Work instructions → When a line of the entries contains "agent", please list that line.

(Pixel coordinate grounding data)
Start of Block

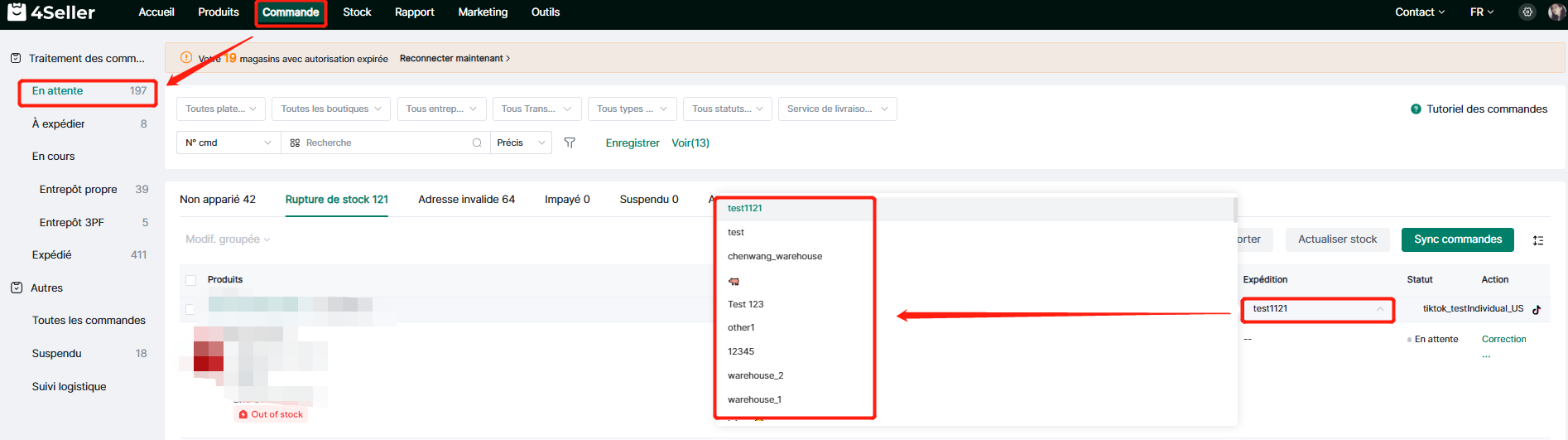The image size is (1568, 440).
Task: Click the batch scan icon in Recherche field
Action: click(x=295, y=143)
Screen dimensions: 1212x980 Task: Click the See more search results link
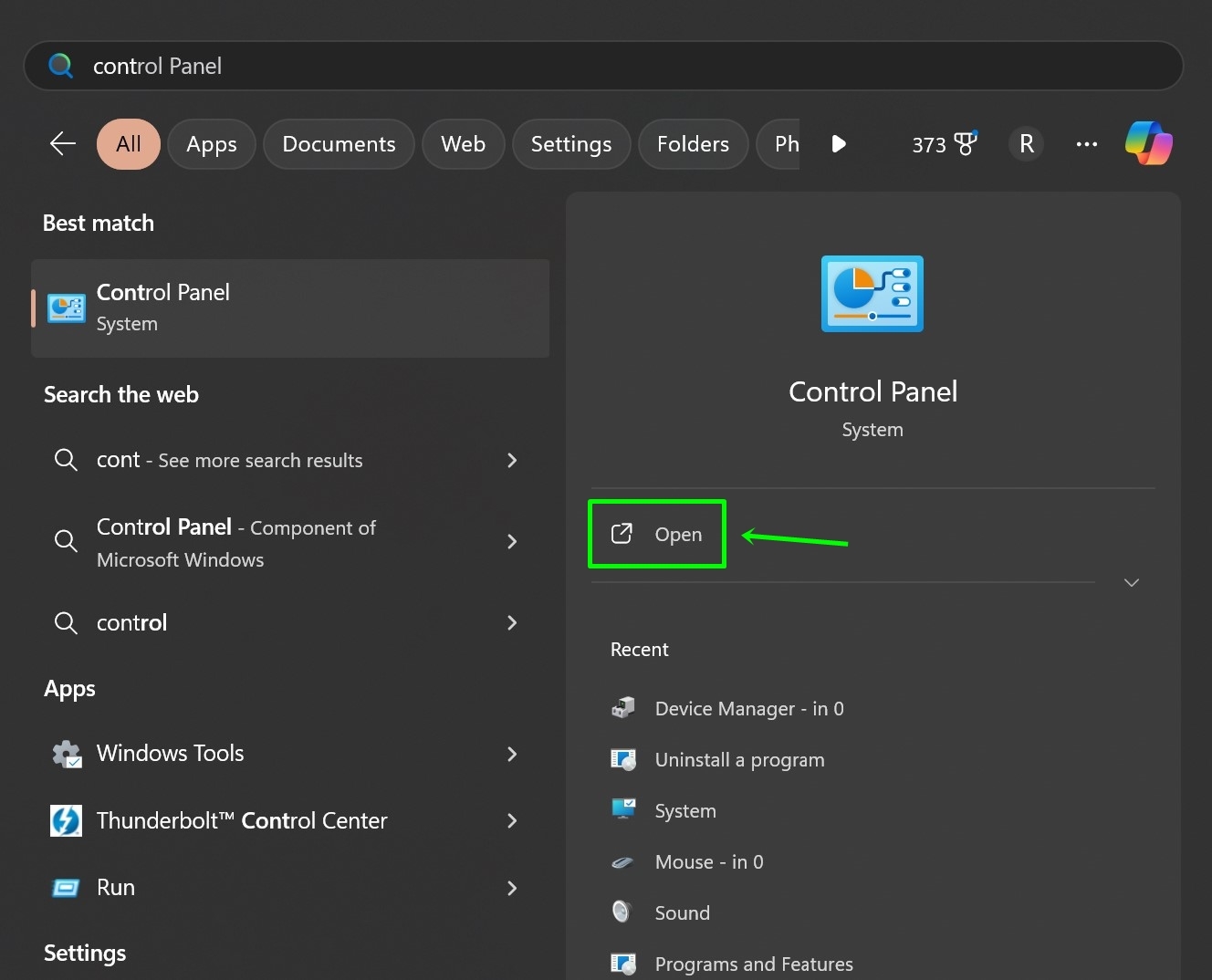pyautogui.click(x=229, y=461)
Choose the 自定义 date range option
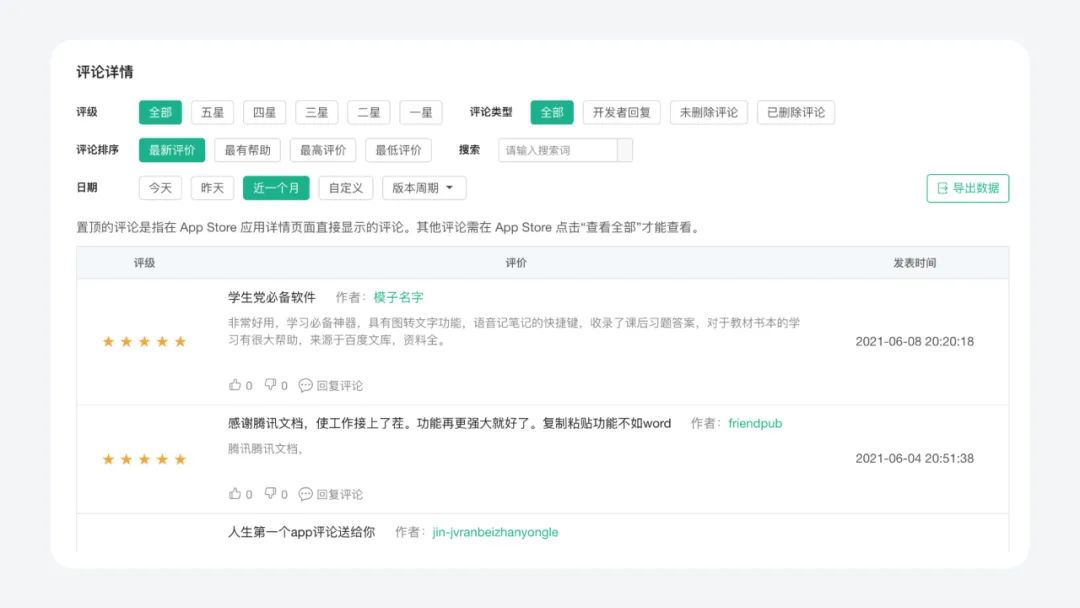The height and width of the screenshot is (608, 1080). (x=346, y=188)
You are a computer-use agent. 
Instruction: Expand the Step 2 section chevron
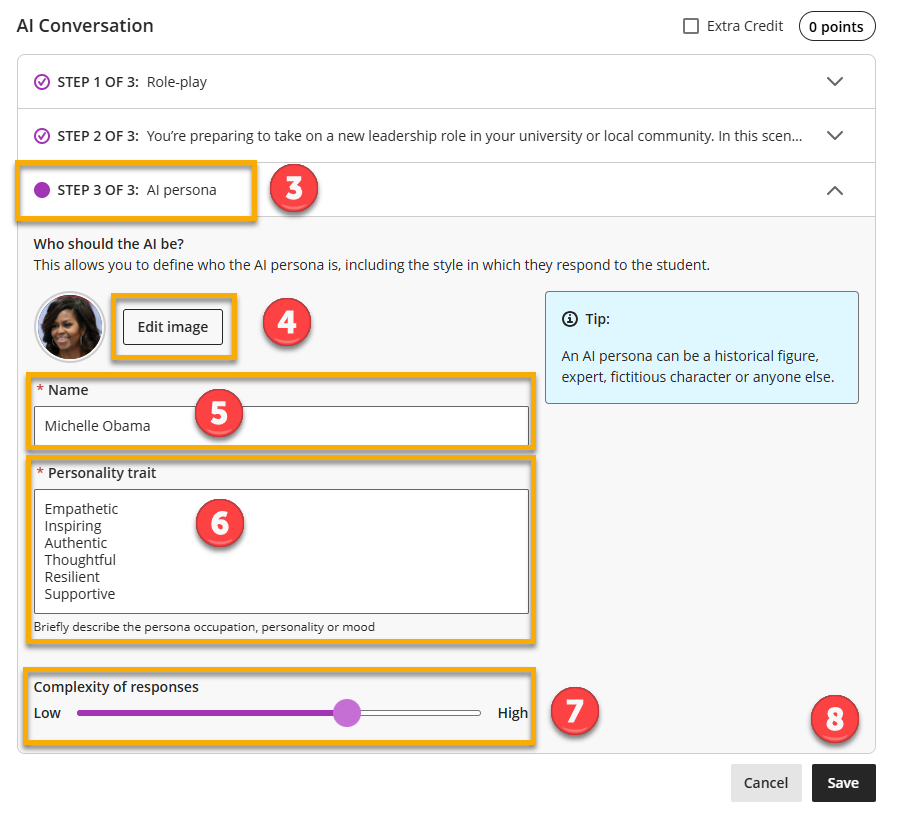(835, 136)
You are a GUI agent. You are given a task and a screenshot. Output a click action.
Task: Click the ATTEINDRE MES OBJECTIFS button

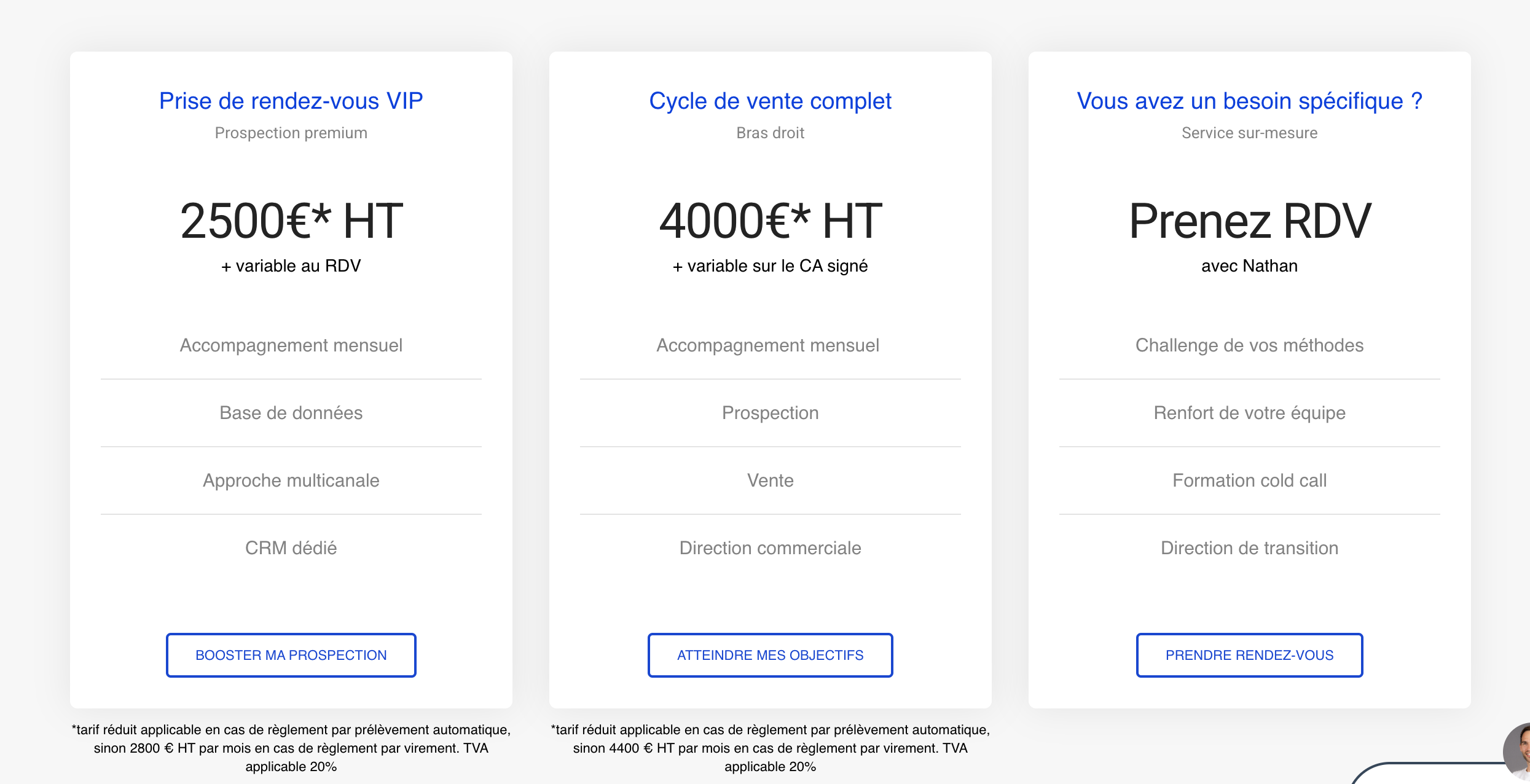[770, 655]

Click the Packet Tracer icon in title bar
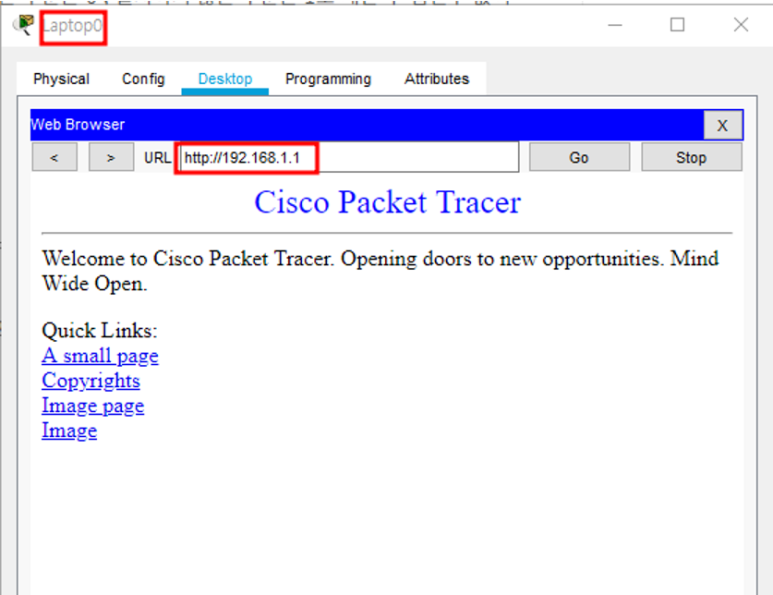[23, 25]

End of Block

Result →
You are a computer-use agent. 
You are a GUI agent. You are given a task and a screenshot. Output a click action.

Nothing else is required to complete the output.